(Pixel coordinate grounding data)
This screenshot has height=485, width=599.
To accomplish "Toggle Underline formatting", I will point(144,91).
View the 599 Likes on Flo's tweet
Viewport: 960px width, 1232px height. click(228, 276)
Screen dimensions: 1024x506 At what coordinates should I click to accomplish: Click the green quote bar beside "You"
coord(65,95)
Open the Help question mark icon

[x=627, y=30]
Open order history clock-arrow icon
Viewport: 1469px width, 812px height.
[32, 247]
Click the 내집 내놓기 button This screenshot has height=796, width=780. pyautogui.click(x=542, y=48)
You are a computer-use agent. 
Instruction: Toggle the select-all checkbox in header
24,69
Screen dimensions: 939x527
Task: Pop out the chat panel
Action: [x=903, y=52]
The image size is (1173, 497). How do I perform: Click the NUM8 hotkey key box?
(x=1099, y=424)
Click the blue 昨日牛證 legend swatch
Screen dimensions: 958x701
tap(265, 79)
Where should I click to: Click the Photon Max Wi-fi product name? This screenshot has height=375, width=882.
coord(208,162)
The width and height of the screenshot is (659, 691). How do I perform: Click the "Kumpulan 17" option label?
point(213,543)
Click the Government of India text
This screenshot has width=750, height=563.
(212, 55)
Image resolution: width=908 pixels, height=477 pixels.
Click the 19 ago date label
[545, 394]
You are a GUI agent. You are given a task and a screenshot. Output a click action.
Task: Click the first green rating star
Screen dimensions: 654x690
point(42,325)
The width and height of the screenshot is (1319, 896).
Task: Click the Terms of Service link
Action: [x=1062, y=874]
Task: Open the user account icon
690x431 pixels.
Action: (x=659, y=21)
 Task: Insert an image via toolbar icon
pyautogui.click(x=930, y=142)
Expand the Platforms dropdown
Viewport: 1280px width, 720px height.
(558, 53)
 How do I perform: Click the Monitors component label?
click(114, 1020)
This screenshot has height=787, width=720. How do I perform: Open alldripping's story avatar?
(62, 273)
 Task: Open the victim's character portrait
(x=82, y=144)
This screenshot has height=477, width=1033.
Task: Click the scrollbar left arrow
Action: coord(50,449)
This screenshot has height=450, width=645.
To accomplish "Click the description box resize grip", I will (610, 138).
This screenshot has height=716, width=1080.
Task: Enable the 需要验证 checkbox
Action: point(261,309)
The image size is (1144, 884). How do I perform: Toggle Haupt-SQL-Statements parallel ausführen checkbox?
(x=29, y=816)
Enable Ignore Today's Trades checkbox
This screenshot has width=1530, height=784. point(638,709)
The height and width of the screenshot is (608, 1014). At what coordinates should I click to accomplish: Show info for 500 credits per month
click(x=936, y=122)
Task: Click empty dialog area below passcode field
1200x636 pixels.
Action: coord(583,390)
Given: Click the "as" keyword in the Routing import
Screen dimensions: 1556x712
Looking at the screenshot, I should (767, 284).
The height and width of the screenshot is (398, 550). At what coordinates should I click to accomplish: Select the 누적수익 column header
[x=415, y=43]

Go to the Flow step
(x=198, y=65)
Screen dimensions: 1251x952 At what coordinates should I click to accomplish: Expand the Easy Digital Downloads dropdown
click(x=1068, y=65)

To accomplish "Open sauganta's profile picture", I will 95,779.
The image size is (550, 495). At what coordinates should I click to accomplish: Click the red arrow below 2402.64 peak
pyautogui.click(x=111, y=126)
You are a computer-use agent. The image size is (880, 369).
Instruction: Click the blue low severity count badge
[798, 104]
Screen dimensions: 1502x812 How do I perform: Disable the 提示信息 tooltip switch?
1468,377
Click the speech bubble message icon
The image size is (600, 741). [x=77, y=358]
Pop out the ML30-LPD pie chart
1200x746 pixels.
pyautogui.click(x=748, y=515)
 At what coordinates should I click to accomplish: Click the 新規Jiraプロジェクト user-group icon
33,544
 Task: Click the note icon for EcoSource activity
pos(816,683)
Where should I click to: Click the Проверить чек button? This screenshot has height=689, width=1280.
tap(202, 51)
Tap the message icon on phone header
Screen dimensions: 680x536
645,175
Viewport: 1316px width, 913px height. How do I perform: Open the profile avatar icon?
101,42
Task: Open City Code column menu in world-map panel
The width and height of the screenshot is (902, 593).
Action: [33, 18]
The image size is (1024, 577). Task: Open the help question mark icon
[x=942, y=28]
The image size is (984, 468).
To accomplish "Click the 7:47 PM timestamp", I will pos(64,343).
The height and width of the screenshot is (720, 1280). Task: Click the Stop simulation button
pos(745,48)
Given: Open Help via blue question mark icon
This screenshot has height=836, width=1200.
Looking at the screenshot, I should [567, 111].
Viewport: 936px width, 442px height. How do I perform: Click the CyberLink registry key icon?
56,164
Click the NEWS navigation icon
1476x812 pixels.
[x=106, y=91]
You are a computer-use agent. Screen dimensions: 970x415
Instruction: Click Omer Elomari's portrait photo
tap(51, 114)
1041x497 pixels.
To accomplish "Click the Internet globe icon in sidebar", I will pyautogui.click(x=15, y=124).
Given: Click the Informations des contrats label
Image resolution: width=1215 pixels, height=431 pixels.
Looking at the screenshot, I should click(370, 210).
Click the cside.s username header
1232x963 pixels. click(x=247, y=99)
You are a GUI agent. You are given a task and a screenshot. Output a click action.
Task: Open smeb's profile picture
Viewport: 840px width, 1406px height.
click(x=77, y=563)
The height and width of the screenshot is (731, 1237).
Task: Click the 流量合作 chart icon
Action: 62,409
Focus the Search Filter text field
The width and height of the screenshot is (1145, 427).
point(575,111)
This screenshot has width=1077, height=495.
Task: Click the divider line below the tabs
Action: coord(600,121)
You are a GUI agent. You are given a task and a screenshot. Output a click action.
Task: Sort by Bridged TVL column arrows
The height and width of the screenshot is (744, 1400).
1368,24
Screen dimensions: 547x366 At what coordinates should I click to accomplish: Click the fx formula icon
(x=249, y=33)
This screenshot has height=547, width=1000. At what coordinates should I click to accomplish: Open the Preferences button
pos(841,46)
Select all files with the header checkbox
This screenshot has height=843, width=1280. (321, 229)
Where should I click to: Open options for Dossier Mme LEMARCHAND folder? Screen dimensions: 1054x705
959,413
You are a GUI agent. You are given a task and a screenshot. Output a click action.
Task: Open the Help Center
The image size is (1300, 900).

◆ Goal of the exercise ◆
Each record above has to be set down again, word for word.

◆ Response ◆
This screenshot has height=485, width=599.
To accomplish "Toggle Underline formatting", I will point(144,91).
View the 599 Likes on Flo's tweet
Viewport: 960px width, 1232px height. click(228, 276)
Screen dimensions: 1024x506 At what coordinates should I click to accomplish: Click the green quote bar beside "You"
coord(65,95)
Open the Help question mark icon

[x=627, y=30]
Open order history clock-arrow icon
Viewport: 1469px width, 812px height.
[32, 247]
Click the 내집 내놓기 button This screenshot has height=796, width=780. pyautogui.click(x=542, y=48)
You are a computer-use agent. 
Instruction: Toggle the select-all checkbox in header
24,69
Screen dimensions: 939x527
Task: Pop out the chat panel
Action: [x=903, y=52]
The image size is (1173, 497). How do I perform: Click the NUM8 hotkey key box?
(x=1099, y=424)
Click the blue 昨日牛證 legend swatch
Screen dimensions: 958x701
tap(265, 79)
Where should I click to: Click the Photon Max Wi-fi product name? This screenshot has height=375, width=882.
coord(208,162)
The width and height of the screenshot is (659, 691). How do I perform: Click the "Kumpulan 17" option label?
point(213,543)
Click the Government of India text
This screenshot has width=750, height=563.
(212, 55)
Image resolution: width=908 pixels, height=477 pixels.
Click the 19 ago date label
[545, 394]
You are a GUI agent. You are given a task and a screenshot. Output a click action.
Task: Click the first green rating star
Screen dimensions: 654x690
point(42,325)
The width and height of the screenshot is (1319, 896).
Task: Click the Terms of Service link
Action: [x=1062, y=874]
Task: Open the user account icon
690x431 pixels.
Action: (x=659, y=21)
 Task: Insert an image via toolbar icon
pyautogui.click(x=930, y=142)
Expand the Platforms dropdown
Viewport: 1280px width, 720px height.
(558, 53)
 How do I perform: Click the Monitors component label?
click(114, 1020)
This screenshot has height=787, width=720. How do I perform: Open alldripping's story avatar?
(62, 273)
 Task: Open the victim's character portrait
(x=82, y=144)
This screenshot has height=477, width=1033.
Task: Click the scrollbar left arrow
Action: coord(50,449)
This screenshot has height=450, width=645.
To accomplish "Click the description box resize grip", I will (610, 138).
This screenshot has height=716, width=1080.
Task: Enable the 需要验证 checkbox
Action: point(261,309)
The image size is (1144, 884). How do I perform: Toggle Haupt-SQL-Statements parallel ausführen checkbox?
(x=29, y=816)
Enable Ignore Today's Trades checkbox
This screenshot has width=1530, height=784. point(638,709)
The height and width of the screenshot is (608, 1014). At what coordinates should I click to accomplish: Show info for 500 credits per month
click(x=936, y=122)
Task: Click empty dialog area below passcode field
1200x636 pixels.
Action: coord(583,390)
Given: Click the "as" keyword in the Routing import
Screen dimensions: 1556x712
Looking at the screenshot, I should (767, 284).
The height and width of the screenshot is (398, 550). At what coordinates should I click to accomplish: Select the 누적수익 column header
[x=415, y=43]

Go to the Flow step
(x=198, y=65)
Screen dimensions: 1251x952 At what coordinates should I click to accomplish: Expand the Easy Digital Downloads dropdown
click(x=1068, y=65)

To accomplish "Open sauganta's profile picture", I will 95,779.
The image size is (550, 495). At what coordinates should I click to accomplish: Click the red arrow below 2402.64 peak
pyautogui.click(x=111, y=126)
You are a computer-use agent. The image size is (880, 369).
Instruction: Click the blue low severity count badge
[798, 104]
Screen dimensions: 1502x812 How do I perform: Disable the 提示信息 tooltip switch?
1468,377
Click the speech bubble message icon
The image size is (600, 741). [x=77, y=358]
Pop out the ML30-LPD pie chart
1200x746 pixels.
pyautogui.click(x=748, y=515)
 At what coordinates should I click to accomplish: Click the 新規Jiraプロジェクト user-group icon
33,544
 Task: Click the note icon for EcoSource activity
pos(816,683)
Where should I click to: Click the Проверить чек button? This screenshot has height=689, width=1280.
tap(202, 51)
Tap the message icon on phone header
Screen dimensions: 680x536
645,175
Viewport: 1316px width, 913px height. How do I perform: Open the profile avatar icon?
101,42
Task: Open City Code column menu in world-map panel
The width and height of the screenshot is (902, 593).
Action: [33, 18]
The image size is (1024, 577). Task: Open the help question mark icon
[x=942, y=28]
The image size is (984, 468).
To accomplish "Click the 7:47 PM timestamp", I will pos(64,343).
The height and width of the screenshot is (720, 1280). Task: Click the Stop simulation button
pos(745,48)
Given: Open Help via blue question mark icon
This screenshot has height=836, width=1200.
Looking at the screenshot, I should [567, 111].
Viewport: 936px width, 442px height. How do I perform: Click the CyberLink registry key icon?
56,164
Click the NEWS navigation icon
1476x812 pixels.
[x=106, y=91]
You are a computer-use agent. Screen dimensions: 970x415
Instruction: Click Omer Elomari's portrait photo
tap(51, 114)
1041x497 pixels.
To accomplish "Click the Internet globe icon in sidebar", I will pyautogui.click(x=15, y=124).
Given: Click the Informations des contrats label
Image resolution: width=1215 pixels, height=431 pixels.
Looking at the screenshot, I should click(370, 210).
Click the cside.s username header
1232x963 pixels. click(x=247, y=99)
You are a GUI agent. You are given a task and a screenshot. Output a click action.
Task: Open smeb's profile picture
Viewport: 840px width, 1406px height.
click(x=77, y=563)
The height and width of the screenshot is (731, 1237).
Task: Click the 流量合作 chart icon
Action: 62,409
Focus the Search Filter text field
The width and height of the screenshot is (1145, 427).
point(575,111)
This screenshot has width=1077, height=495.
Task: Click the divider line below the tabs
Action: coord(600,121)
You are a GUI agent. You are given a task and a screenshot. Output a click action.
Task: Sort by Bridged TVL column arrows
The height and width of the screenshot is (744, 1400).
1368,24
Screen dimensions: 547x366 At what coordinates should I click to accomplish: Click the fx formula icon
(x=249, y=33)
This screenshot has height=547, width=1000. At what coordinates should I click to accomplish: Open the Preferences button
pos(841,46)
Select all files with the header checkbox
This screenshot has height=843, width=1280. (321, 229)
Where should I click to: Open options for Dossier Mme LEMARCHAND folder? Screen dimensions: 1054x705
959,413
You are a GUI agent. You are given a task and a screenshot. Output a click action.
Task: Open the Help Center
The image size is (1300, 900).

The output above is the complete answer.